We have formed composite spectra'' by combining the integrated-light spectra of individual galaxies in eight intermediate-redshift and 12 low-redshift clusters of galaxies. Because these composite spectra have much higher signal-to-noise ratios than individual galaxy spectra, they are particularly useful in quantifying general trends in star formation for galaxy populations in distant clusters, z > 0.3. By measuring diagnostic features that represent stellar populations of very different ages, a grand composite spectrum can reflect the fractions of those populations as accurately as if excellent spectral measurements were available for each galaxy. Such composite spectra can also be useful in the study of finer spectral signatures, for example, spectral indices that break the age-metallicity degeneracy, and the shape of the Hdelta absorption line as an indicator of the age and duration of an epoch of starbursting galaxies in a cluster. Measuring the equivalent widths of spectral features in composite spectra is especially well suited for comparing the cosmic variance of star formation in clusters at a given redshift or comparing clusters over a range of redshifts. When we do this we find that [O II] emission and especially Balmer absorption is strong in each of our intermediate-redshift clusters and completely separable from a sample of 12 present-epoch clusters, where these features are weak.

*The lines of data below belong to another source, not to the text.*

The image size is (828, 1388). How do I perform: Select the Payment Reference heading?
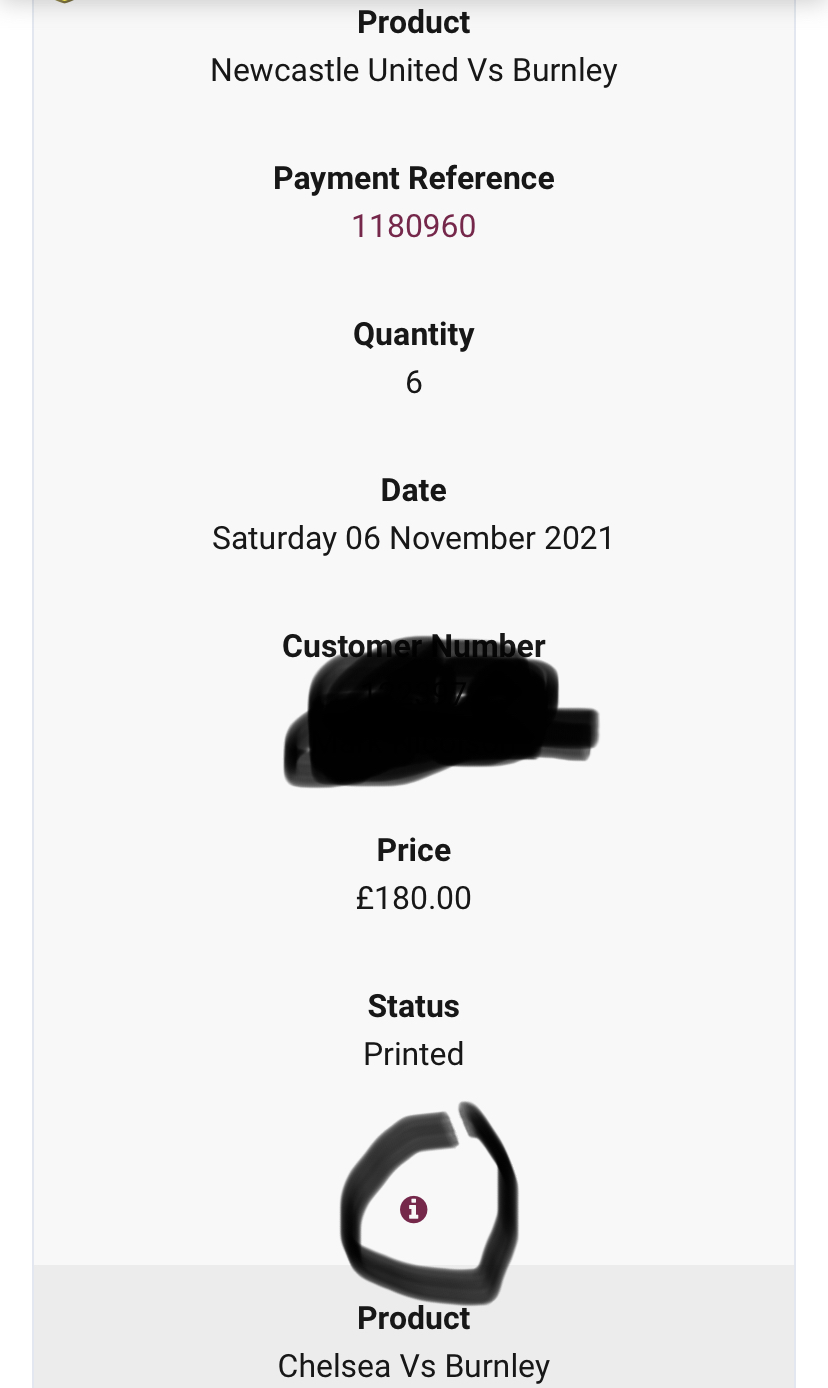(x=413, y=178)
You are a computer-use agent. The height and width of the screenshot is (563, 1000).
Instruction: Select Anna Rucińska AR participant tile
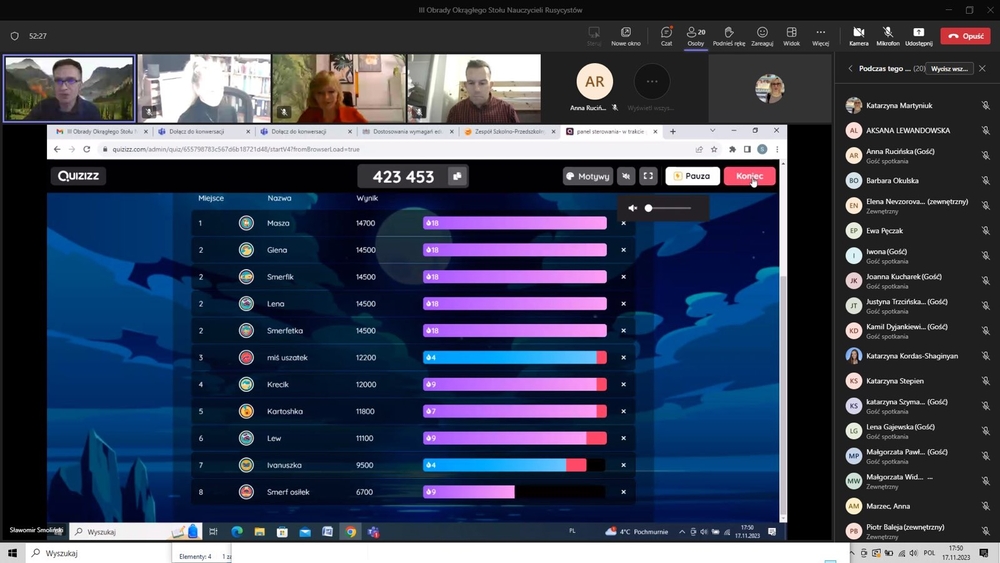click(x=594, y=87)
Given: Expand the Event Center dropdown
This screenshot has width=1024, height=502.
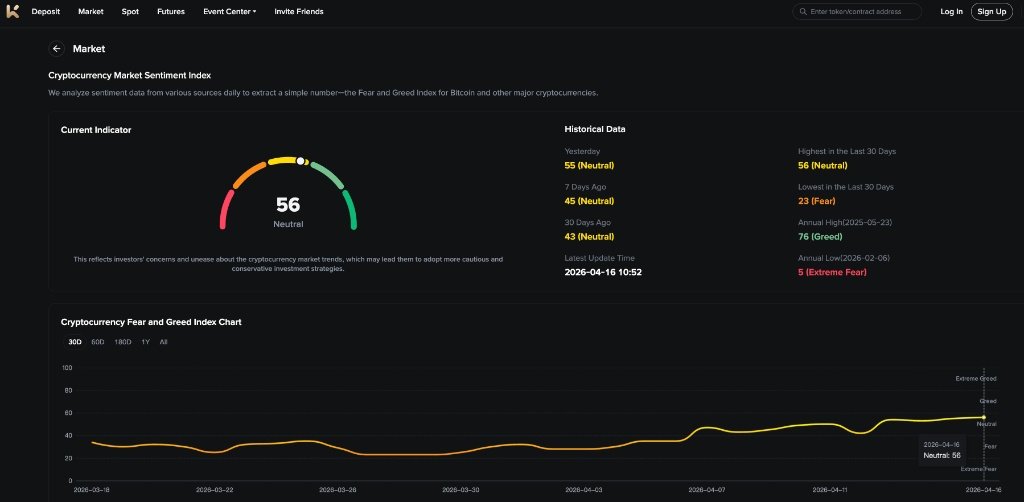Looking at the screenshot, I should tap(230, 12).
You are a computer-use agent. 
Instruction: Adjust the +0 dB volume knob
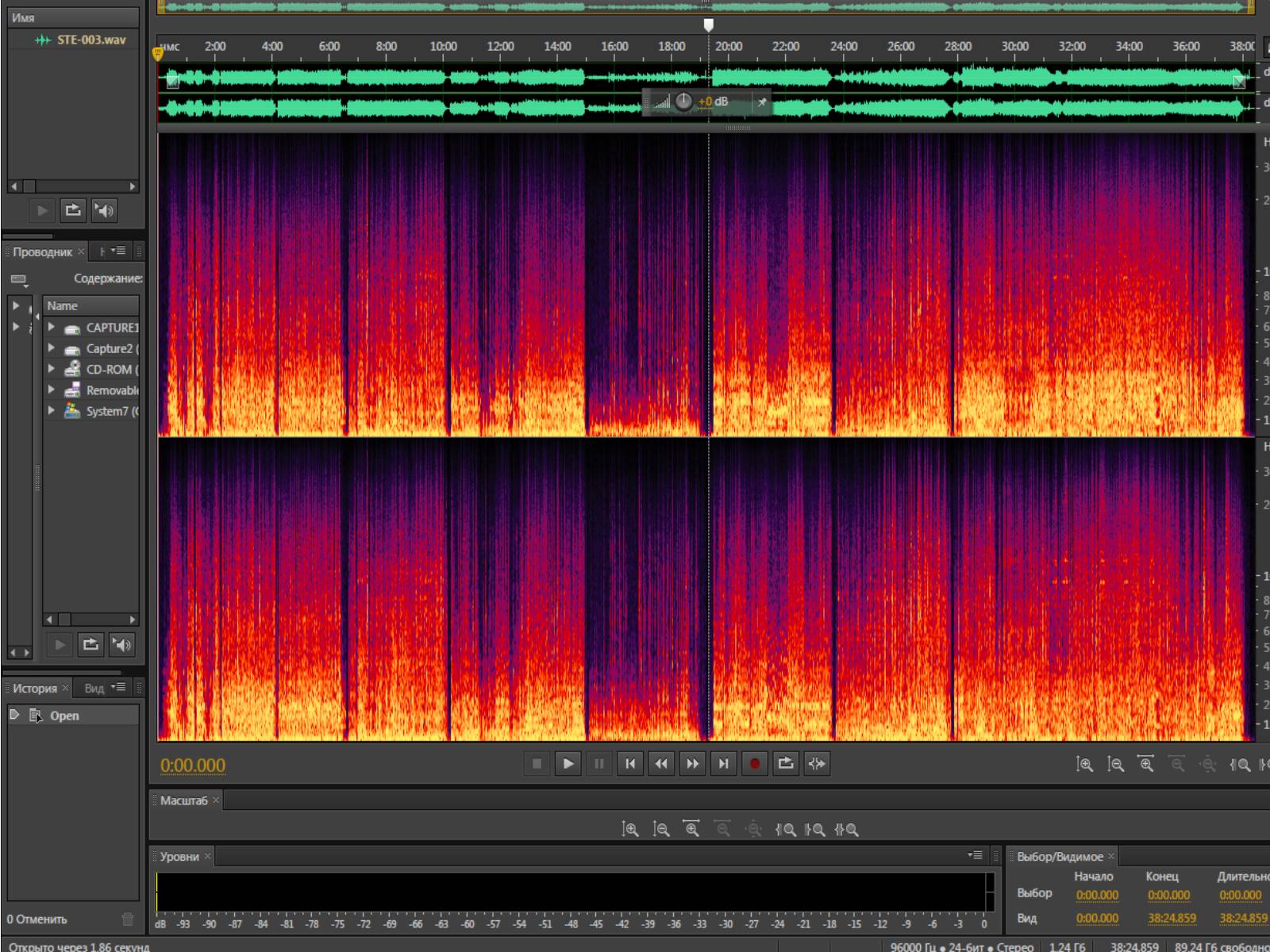pyautogui.click(x=683, y=102)
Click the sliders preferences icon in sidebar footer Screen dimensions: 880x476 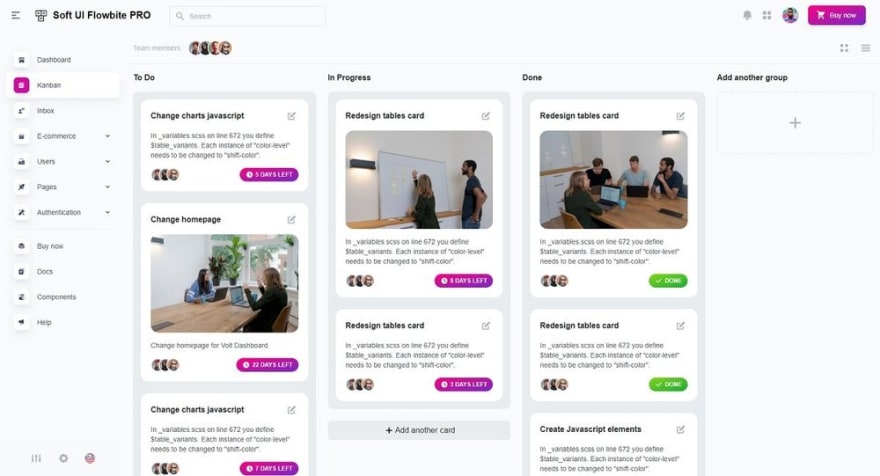click(36, 458)
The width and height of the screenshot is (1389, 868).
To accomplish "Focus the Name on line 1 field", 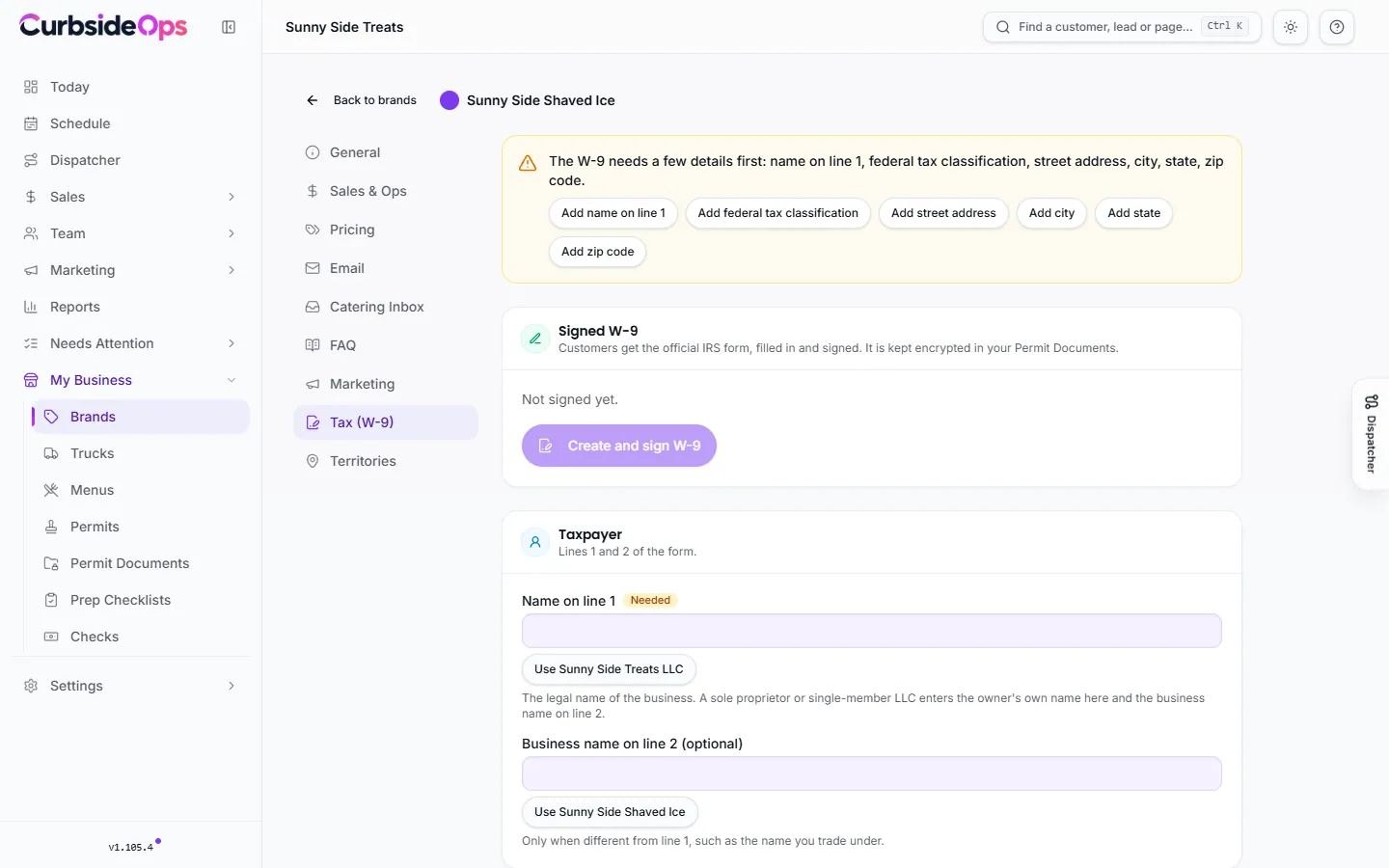I will click(872, 631).
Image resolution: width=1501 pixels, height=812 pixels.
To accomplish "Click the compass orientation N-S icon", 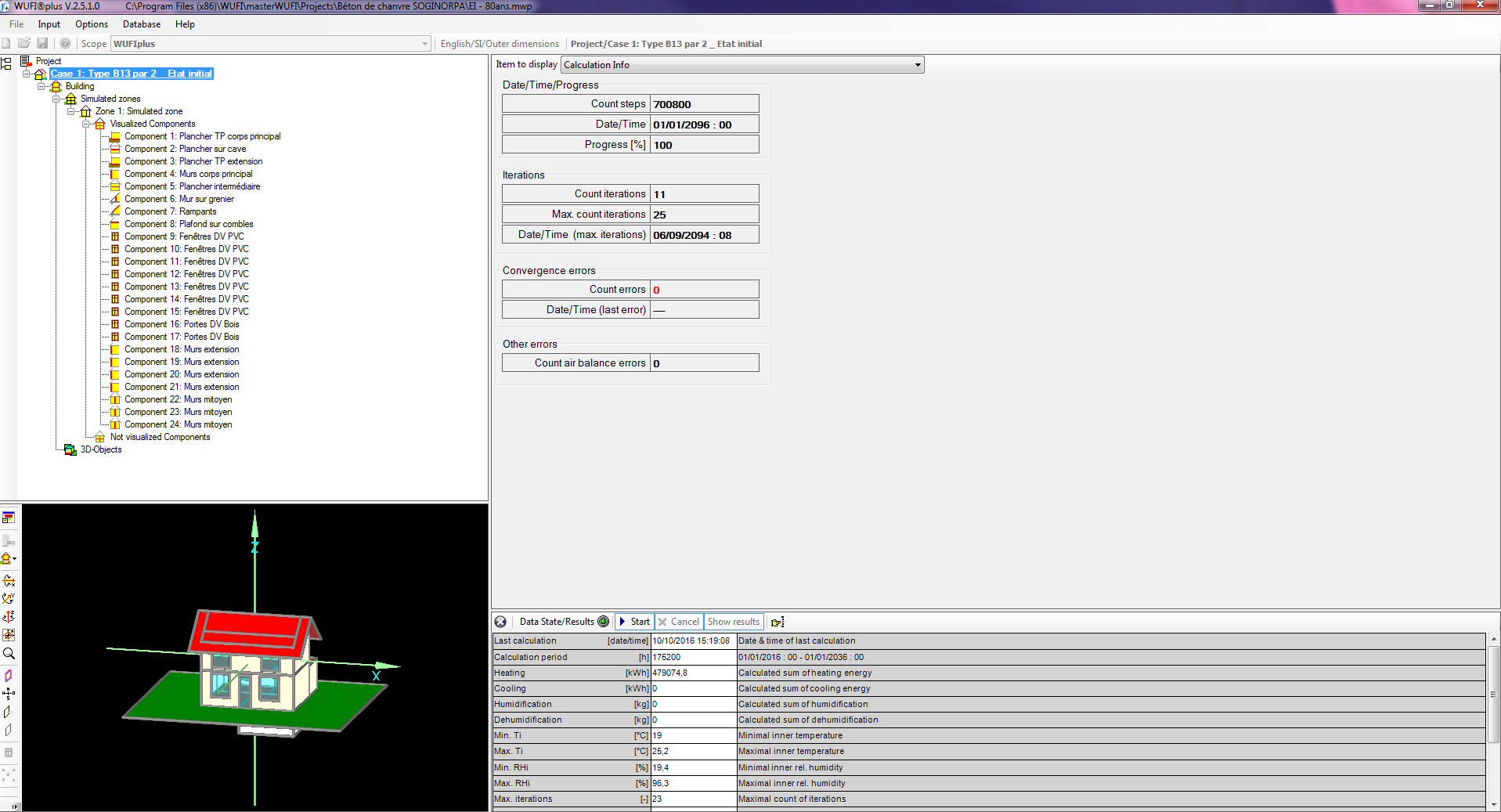I will tap(9, 693).
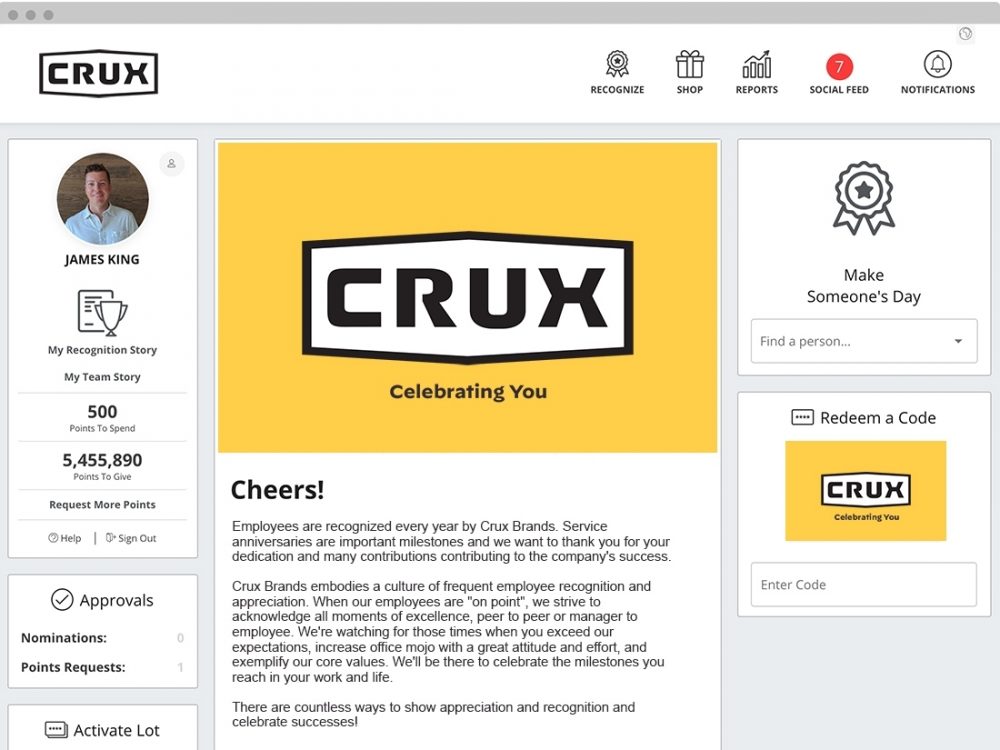
Task: Click the Help link
Action: tap(65, 538)
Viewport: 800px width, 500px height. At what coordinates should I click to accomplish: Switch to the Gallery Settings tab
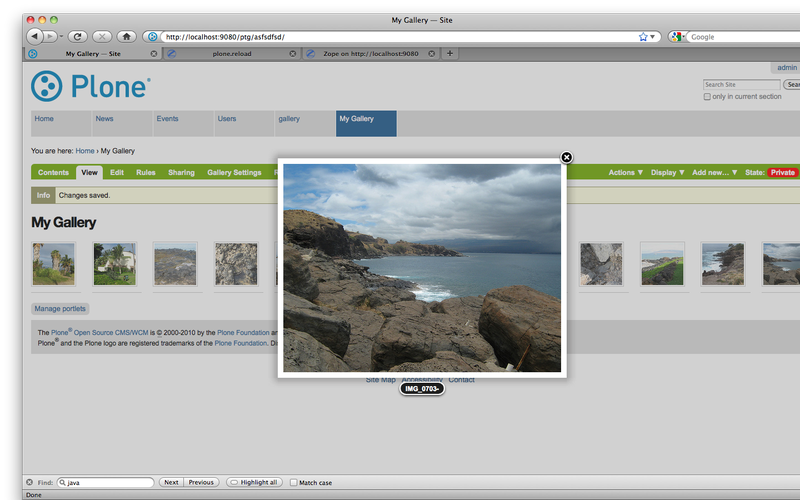(x=234, y=172)
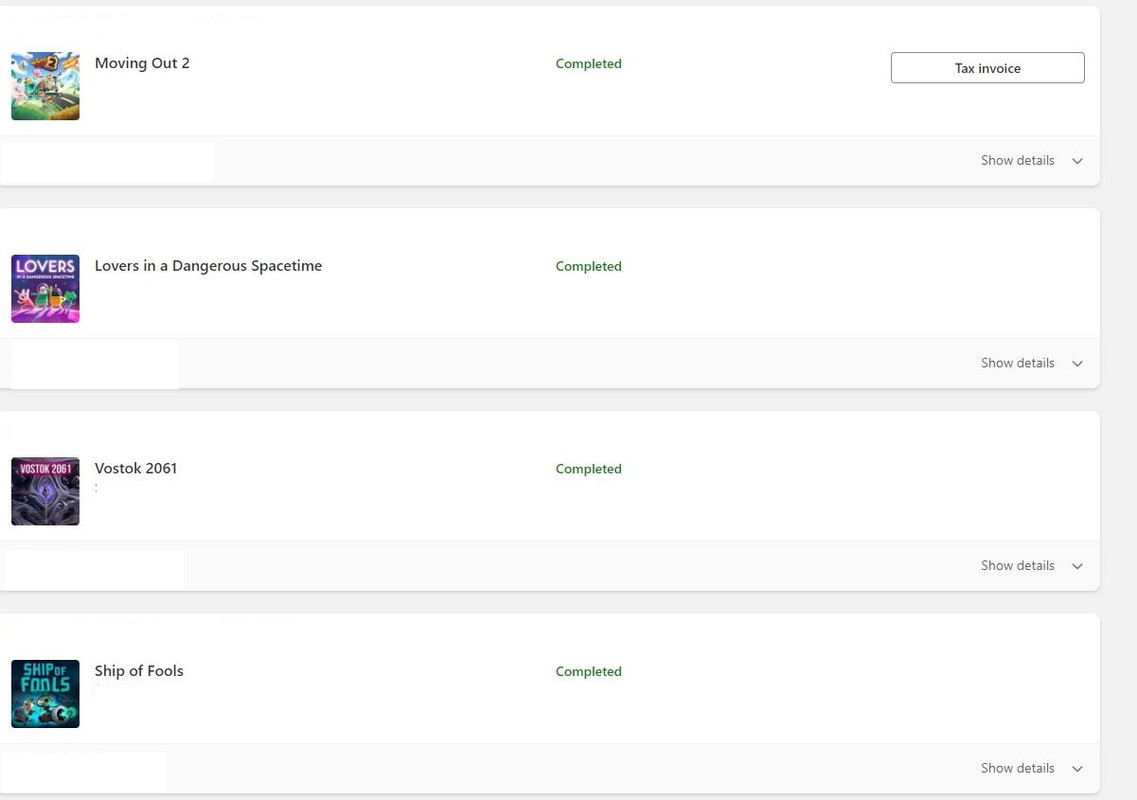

Cluster-to-cluster variations at a given epoch seem to be smaller than the strong trend in redshift, which suggests that cosmic evolution is the major factor in the star formation histories of cluster galaxies. Specifically, we show by comparison with the Hdelta strengths of present-epoch populations of continuously star-forming galaxies that the higher redshift samples must contain a much higher fraction of starburst galaxies than are found today in any environment.